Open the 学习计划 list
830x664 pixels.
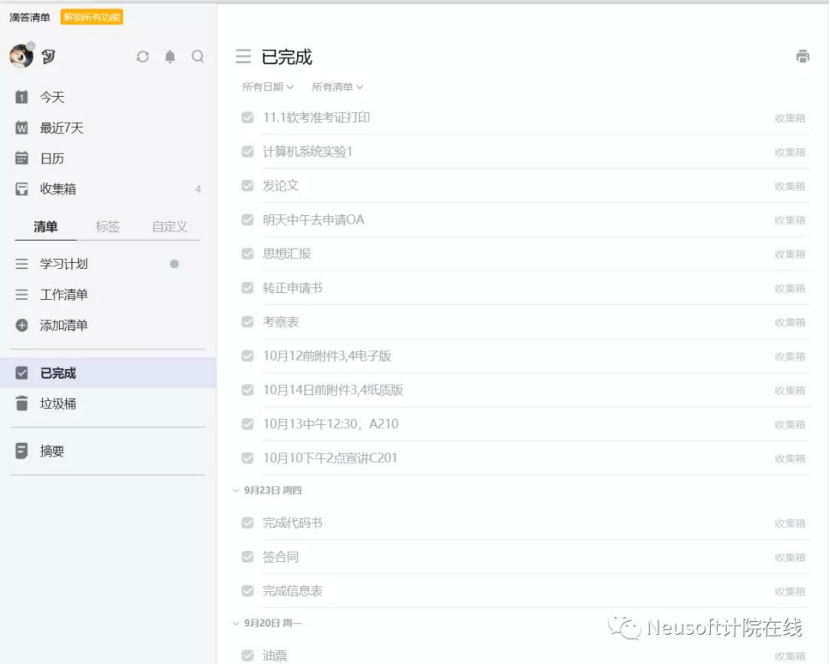pos(64,264)
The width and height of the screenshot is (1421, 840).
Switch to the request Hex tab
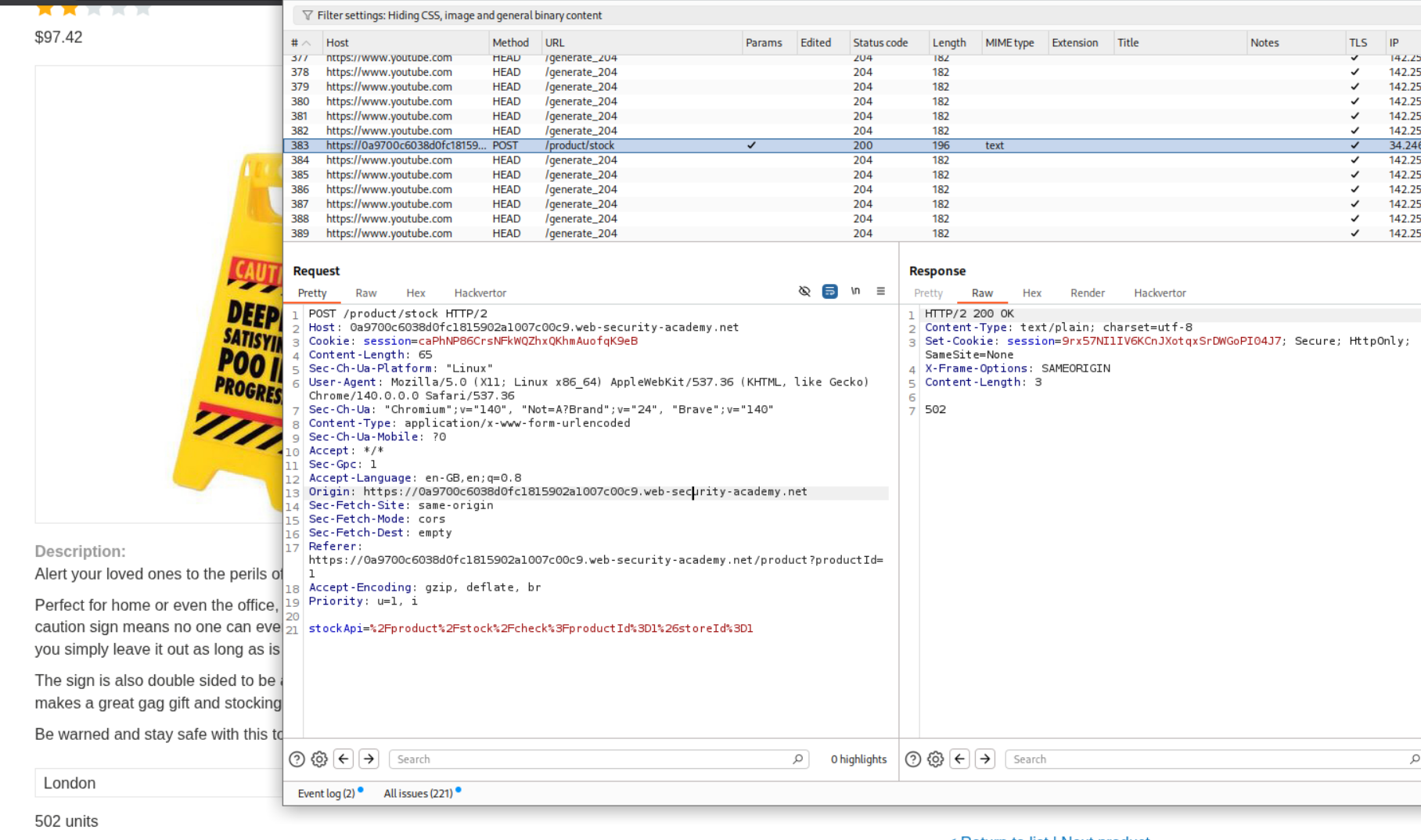[416, 293]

** Exercise **
Begin with the line containing "830x664 pixels." and end with the last line of the material above; return exactly those lines, both ends included, and omit all pictures.

** Exercise answer **
830x664 pixels.
pos(64,264)
The width and height of the screenshot is (1421, 840).
Switch to the request Hex tab
[416, 293]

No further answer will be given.